During the fine-tuning process, we incorporate task-specific prompt engineering to guide the model in generating domain-tailored outputs for iron and steel smelting. This involves explicitly mentioning “iron and steel smelting” and other relevant keywords in the prompt, guiding the model to acquire a deeper understanding and expertise in the domain. This approach ensures that the generated answers maintain a high level of professionalism.

With these refined details, ChatGPT-3.5 demonstrates a heightened level of professionalism in addressing question-answering tasks within the iron and steel smelting domain. It establishes itself as a dependable and professional resource, offering users accurate and comprehensive answers to their inquiries regarding professional knowledge.

Following the completion of the aforementioned refinements, the fine-tuned Transformer-based model is seamlessly integrated with ChatGPT-3.5. The fine-tuned model serves as a precursor, preceding ChatGPT-3.5 in the dialogue generation process. Specifically, during the application of the dialogue generation functionality, the input text initially passes through the fine-tuned model before being forwarded to ChatGPT-3.5 for text generation. This approach guarantees that the generated dialogue aligns with the steel production requirements specified by the fine-tuned model.

5 System implementation and validation

5.1 Experimental configuration

In pursuit of effectively managing the iron and steel smelting process while ensuring the quality of steel products, this paper establishes a Steel Smelting Process Management System based on LLM.

The experiments employ various sensors, including the SA-S6016 dual-color infrared thermometer temperature sensor, the ADXL345 piezoelectric accelerometer sensor, MEMSIC’s MXC6232xMP tilt sensor, PCB Corporation’s PCB 1102-05A rotary torque sensor, and a laser scanner, FARO SCENE, from Faro Technologies. The smelting process utilizes a converter for high-temperature steel smelting.

The constructed smelting process management system is developed on an 11th Gen Intel(R) Core (TM) i7-11700K @ 3.60GHz 3.60 GHz CPU, 32.0 GB RAM PC, and Visual Studio 2013.

Fig.5 illustrates the experimental verification process. Initially, sensors and algorithms with diverse functionalities are employed to collect, identify, and predict relevant smelting data during the iron and steel smelting process. Subsequently, a combination of database and cloud computing technologies is utilized to gather data from various sources, facilitating the generation of natural language that can be comprehended by large language models. Finally, a visualization tool presents smelting data in user-friendly and easily comprehensible text formats.

To achieve the collection, identification, and prediction of relevant data in the iron and steel smelting process using sensors and algorithms, various types of sensors and algorithms will be employed to gather diverse information. Tab.1 outlines the types and sources of the relevant data.

The aforementioned data types include various aspects, including temperature, pressure, flow rate, vibration, and images, providing a comprehensive representation of diverse information during the smelting process. The data size is dependent on the collection frequency and sensor sensitivity. The system utilizes appropriate data compression and storage techniques to ensure efficient data management and analysis.

Upon obtaining the extensive production data from the aforementioned manufacturing processes, integration into a LLM proceeds through the following steps:

1) Data collection: Primarily, there is a need to gather a significant volume of production data related to the manufacturing processes outlined in the dataset. This includes sensor data, production records, log files, operational instructions, and similar information.

2) Data preprocessing: The collected data is susceptible to issues such as noise, blank values, or inconsistency, necessitating cleaning and preprocessing. This involves procedures such as outlier removal, missing value imputation, data normalization, or standardization to ensure data quality and consistency.

───

● PROBLEM A:
Reproduce the part of the steel smelting text that opens with the words containing "To achieve the" and closes with "the relevant data.".
● PROBLEM B:
Carry on the steel smelting text from the point where it ends.
The lines that come after the steel smelting text have no connection to it.

───

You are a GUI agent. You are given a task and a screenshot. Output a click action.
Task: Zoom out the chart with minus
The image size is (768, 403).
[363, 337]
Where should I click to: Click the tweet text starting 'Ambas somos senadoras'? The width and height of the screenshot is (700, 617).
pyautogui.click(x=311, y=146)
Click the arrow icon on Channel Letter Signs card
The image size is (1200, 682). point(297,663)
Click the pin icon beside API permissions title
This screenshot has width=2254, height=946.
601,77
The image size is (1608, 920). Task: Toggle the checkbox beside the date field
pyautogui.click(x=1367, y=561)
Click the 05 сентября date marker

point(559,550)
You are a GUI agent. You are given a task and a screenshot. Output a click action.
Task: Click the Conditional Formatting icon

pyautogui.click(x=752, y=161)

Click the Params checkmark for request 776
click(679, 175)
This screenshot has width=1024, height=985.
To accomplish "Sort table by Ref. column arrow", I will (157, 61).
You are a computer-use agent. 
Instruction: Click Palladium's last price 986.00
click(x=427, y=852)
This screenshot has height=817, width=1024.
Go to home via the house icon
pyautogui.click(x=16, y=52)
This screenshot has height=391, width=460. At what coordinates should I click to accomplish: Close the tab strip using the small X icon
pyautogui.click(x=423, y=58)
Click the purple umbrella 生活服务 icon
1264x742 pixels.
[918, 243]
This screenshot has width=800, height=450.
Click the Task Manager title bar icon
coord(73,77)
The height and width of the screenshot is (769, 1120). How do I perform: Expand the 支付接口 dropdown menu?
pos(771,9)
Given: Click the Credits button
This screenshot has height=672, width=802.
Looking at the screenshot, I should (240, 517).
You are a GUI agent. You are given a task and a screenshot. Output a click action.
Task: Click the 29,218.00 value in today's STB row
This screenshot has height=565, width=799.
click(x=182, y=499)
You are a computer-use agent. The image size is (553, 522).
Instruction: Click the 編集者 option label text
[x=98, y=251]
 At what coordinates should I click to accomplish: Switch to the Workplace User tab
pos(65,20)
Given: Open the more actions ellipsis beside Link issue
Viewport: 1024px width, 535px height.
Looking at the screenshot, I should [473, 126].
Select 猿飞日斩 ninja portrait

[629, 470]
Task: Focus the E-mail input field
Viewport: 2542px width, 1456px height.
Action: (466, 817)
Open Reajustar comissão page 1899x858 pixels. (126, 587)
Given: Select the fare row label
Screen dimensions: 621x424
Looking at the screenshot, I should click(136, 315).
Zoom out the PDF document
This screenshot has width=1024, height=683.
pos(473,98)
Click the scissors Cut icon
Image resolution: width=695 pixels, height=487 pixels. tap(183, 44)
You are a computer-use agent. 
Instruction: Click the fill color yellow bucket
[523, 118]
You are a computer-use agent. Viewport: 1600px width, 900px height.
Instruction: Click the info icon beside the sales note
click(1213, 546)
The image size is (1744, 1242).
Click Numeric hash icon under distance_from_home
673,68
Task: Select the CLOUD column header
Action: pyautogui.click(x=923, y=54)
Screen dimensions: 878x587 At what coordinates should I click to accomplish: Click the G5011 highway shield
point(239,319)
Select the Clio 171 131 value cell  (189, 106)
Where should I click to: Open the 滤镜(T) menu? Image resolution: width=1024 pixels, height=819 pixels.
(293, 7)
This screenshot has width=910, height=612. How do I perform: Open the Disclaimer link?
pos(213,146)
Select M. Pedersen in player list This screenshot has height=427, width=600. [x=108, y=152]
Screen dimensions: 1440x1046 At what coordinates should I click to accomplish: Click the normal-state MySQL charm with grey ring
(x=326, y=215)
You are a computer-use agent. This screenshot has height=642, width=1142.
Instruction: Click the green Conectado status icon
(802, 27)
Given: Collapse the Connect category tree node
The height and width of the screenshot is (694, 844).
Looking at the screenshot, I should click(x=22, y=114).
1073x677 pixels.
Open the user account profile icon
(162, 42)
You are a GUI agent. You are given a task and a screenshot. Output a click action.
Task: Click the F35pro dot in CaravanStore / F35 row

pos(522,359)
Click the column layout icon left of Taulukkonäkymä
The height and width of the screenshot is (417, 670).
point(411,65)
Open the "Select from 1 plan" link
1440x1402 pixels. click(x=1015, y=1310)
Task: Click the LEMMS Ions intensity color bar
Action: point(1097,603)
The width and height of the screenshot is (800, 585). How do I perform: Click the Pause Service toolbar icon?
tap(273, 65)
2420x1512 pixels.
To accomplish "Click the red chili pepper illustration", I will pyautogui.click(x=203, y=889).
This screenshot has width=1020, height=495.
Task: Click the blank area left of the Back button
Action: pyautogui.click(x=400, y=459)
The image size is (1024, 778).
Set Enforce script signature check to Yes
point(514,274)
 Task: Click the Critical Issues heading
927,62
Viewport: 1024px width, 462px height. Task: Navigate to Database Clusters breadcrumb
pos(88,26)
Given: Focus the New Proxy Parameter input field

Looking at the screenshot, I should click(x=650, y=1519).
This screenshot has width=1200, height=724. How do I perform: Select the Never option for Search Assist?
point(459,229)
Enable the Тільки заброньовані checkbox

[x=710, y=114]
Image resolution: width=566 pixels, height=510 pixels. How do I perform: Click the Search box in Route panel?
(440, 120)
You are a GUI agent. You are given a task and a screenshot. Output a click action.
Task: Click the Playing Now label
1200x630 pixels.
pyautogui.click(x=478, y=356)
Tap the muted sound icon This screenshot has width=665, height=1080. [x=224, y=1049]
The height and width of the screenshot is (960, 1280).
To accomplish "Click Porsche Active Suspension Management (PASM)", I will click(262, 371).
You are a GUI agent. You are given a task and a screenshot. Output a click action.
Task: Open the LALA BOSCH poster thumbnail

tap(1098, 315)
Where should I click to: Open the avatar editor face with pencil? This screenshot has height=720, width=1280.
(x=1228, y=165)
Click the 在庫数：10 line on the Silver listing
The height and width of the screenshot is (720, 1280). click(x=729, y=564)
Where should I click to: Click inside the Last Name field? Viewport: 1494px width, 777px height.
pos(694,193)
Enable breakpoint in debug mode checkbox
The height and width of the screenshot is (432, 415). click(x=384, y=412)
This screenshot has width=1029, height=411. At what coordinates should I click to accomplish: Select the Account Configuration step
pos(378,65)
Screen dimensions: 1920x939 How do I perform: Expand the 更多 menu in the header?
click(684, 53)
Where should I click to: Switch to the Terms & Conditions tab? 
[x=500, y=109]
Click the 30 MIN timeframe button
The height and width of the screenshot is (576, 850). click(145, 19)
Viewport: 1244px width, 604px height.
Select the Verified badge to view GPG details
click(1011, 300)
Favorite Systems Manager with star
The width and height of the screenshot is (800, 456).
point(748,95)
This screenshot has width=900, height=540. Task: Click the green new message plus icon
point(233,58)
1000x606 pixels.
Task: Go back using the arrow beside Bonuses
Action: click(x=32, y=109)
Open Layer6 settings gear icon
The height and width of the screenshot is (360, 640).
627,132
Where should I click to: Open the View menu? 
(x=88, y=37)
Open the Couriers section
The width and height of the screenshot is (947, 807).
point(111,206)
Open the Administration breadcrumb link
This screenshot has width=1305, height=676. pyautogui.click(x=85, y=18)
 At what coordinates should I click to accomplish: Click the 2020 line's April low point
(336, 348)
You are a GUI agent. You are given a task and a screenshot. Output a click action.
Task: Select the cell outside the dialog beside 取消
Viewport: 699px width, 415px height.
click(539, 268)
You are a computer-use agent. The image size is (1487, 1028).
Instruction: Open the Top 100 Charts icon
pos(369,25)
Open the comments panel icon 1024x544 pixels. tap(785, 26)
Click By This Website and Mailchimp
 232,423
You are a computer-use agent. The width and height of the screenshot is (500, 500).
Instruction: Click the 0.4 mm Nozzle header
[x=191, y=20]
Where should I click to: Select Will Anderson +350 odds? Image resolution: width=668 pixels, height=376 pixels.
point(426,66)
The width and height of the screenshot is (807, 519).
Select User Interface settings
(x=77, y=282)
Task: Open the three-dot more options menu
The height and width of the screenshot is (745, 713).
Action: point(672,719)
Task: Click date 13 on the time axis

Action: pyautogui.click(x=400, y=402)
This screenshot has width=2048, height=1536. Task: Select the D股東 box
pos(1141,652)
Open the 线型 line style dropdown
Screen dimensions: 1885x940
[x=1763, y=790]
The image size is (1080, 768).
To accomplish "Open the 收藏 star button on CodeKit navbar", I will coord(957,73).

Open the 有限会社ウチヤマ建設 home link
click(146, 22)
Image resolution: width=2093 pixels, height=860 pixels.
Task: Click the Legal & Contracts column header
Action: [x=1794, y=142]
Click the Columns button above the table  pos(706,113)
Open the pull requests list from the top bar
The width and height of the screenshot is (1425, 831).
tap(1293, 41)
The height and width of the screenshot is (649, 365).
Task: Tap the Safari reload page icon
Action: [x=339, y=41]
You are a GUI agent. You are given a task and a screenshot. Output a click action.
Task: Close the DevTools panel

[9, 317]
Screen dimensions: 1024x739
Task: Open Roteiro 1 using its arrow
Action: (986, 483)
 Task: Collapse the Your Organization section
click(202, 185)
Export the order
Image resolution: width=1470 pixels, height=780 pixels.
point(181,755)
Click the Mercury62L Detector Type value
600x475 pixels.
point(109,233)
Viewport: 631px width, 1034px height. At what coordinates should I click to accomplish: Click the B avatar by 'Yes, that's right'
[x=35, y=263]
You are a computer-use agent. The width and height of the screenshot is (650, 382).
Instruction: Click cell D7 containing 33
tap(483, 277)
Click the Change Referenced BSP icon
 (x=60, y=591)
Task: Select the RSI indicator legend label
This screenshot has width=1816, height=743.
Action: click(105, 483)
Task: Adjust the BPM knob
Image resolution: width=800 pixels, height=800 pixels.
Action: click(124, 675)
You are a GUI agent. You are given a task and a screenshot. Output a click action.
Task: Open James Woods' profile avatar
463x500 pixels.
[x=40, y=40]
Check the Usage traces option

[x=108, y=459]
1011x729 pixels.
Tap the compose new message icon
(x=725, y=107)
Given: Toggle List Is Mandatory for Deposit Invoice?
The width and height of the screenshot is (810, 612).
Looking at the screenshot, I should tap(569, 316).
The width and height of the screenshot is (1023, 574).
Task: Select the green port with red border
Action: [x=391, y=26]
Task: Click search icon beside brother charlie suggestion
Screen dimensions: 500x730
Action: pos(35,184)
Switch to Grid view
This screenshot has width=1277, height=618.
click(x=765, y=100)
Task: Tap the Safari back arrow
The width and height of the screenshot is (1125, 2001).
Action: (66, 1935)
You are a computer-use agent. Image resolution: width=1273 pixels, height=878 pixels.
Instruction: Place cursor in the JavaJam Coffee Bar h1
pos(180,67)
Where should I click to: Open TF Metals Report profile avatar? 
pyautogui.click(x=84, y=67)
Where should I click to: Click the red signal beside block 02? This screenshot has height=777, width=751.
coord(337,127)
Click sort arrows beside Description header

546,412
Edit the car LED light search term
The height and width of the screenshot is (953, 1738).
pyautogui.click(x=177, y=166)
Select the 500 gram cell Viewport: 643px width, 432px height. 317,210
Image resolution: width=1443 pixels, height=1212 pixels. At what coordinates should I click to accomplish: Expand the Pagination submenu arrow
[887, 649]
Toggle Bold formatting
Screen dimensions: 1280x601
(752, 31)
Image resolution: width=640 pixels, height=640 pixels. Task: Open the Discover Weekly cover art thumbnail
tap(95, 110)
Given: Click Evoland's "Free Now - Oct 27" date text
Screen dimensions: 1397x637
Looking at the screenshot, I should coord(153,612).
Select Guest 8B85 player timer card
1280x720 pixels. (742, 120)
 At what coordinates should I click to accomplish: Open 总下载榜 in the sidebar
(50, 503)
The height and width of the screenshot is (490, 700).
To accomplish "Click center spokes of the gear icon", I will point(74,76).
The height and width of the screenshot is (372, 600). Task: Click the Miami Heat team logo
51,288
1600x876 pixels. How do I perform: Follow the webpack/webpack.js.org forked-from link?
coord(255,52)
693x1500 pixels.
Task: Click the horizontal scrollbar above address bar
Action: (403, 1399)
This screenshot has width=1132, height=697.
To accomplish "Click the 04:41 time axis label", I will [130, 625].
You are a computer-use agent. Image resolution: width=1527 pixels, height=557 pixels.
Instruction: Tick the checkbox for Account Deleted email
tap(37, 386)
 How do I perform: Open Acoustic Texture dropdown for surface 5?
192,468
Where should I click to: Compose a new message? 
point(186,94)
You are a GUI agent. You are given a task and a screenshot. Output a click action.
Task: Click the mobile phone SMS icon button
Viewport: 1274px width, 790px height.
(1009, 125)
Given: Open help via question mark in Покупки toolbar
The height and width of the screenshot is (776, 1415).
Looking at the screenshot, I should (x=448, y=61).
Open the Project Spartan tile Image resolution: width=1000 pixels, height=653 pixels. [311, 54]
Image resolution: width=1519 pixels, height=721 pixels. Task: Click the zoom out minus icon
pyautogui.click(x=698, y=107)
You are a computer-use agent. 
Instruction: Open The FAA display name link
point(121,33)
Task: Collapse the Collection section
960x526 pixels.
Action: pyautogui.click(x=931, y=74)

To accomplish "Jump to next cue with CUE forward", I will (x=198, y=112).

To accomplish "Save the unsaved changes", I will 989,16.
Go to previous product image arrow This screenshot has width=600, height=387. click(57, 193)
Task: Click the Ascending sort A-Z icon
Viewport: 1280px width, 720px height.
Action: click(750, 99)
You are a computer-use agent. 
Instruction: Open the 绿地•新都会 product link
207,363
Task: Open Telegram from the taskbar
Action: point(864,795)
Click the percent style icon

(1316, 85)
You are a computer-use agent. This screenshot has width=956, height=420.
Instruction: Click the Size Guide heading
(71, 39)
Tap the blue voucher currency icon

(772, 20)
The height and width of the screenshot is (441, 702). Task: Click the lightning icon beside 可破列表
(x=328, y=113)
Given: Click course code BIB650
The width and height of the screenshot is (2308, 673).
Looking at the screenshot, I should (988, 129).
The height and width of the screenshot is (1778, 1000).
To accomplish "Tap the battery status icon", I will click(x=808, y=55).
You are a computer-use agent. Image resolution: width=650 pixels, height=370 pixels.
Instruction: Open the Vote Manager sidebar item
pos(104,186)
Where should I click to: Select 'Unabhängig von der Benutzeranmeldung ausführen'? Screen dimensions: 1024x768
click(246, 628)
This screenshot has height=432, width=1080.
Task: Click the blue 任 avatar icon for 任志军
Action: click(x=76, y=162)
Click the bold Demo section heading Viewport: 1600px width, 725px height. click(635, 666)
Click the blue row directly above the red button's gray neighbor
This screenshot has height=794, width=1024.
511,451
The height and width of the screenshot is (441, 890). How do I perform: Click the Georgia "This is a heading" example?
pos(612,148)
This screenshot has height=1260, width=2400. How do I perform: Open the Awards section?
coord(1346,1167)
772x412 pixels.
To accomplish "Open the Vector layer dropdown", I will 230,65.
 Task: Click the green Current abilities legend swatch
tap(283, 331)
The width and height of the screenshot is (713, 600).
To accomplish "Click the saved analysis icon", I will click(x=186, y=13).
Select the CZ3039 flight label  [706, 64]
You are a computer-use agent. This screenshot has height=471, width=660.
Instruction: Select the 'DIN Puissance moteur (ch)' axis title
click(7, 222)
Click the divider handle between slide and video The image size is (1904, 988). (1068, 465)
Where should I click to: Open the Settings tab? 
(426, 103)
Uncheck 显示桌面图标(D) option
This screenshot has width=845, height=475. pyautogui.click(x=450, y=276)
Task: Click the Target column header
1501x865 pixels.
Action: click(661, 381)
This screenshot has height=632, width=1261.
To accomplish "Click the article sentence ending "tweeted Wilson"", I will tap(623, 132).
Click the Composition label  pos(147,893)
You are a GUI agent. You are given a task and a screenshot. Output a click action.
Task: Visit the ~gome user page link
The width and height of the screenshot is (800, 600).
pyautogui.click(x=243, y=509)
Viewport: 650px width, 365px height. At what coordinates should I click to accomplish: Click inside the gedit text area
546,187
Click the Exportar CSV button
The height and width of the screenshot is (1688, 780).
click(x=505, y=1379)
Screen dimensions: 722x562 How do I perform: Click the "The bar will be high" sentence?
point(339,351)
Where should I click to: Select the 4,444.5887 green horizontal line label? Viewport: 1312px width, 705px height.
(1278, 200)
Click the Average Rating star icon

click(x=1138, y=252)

───

● YOUR RESPONSE A:
To achieve the collection, identification, and prediction of relevant data in the iron and steel smelting process using sensors and algorithms, various types of sensors and algorithms will be employed to gather diverse information. Tab.1 outlines the types and sources of the relevant data.

● YOUR RESPONSE B:
3) Corpus construction: The cleaned and preprocessed data forms the corpus, which is essential for training the language model. The corpus should include diverse and representative data, covering various processes and scenarios within the production domain.

4) Model training: The corpus is input into the model for training purposes. During the training phase, the model learns patterns, regularities, and linguistic structures from the corpus, thereby enhancing its comprehension and text generation capabilities.

5) Deployment and application: Subsequently, the trained language model is deployed into the production environment and integrated into the relevant systems. The model is used for tasks such as natural language generation and dialogue generation, providing support for management and decision-making processes within the steel production industry.

5.2 Verification process

This paper describes the integration of the ChatGPT-3.5 API into an LLM-based steel smelting process management system. This integration allows users to access information about smelting processes and steel smelting technology. Users can make inquiries and receive relevant information, enabling them to perform management and control operations based on the provided data. The conversational readability of the system makes it accessible not only to professionals and researchers but also to personnel from various roles. This integration offers an open and user-friendly platform, promoting information sharing and collaborative operations in the smelting process. Accurate smelting data facilitates informed decision-making regarding equipment.

Before starting a steel smelting task, personnel can access the LLM-based steel smelting process management system platform by entering their account credentials, data addresses, and related information. The system includes the following functionalities:

1) System visualization functionality

As shown in Fig.6, the system presents key parameters of the smelting process through intuitive charts and real-time data. The interface displays images of the smelting site, furnace lining thickness, and basic parameters of the smelting process. Users can also control smelting operations and access historical smelting data through interactive buttons on the right. The user-friendly data display and interactive interface facilitate browsing, analysis, and comprehensive understanding of the smelting process status. Users can also perform control and management operations based on different smelting states.

2) Dialogue functionality

The system incorporates the ChatGPT-3.5 API, allowing users to engage in natural language conversations. By clicking the intelligent dialogue interface button in the lower right corner of the process management system, users can ask questions about the smelting status, such as “What is the current furnace temperature?” or “Have there been recent changes in production efficiency?” Leveraging the robust language understanding and generation capabilities of the ChatGPT-3.5 API, the system provides clear and understandable answers to users’ questions. This enables users to obtain detailed information about the smelting process without requiring specialized knowledge. Fig.7 illustrates users posing questions such as “What are the current production results?”,“What is the current level of slab defects?” and “Does the current converter require spray patching?” along with the intelligent responses. The dialogue functionality is also available on multiple independent client devices, including mobile phones and computers, making smelting process management more convenient.

3) Domain-specific Q&A functionality

The system facilitates user interaction with the ChatGPT-3.5 API to address various technical and operational inquiries within the steel smelting domain. Users can seek information on specific alloy formulations, smelting reaction mechanisms, equipment maintenance, and other aspects, thereby deepening their understanding of the smelting process.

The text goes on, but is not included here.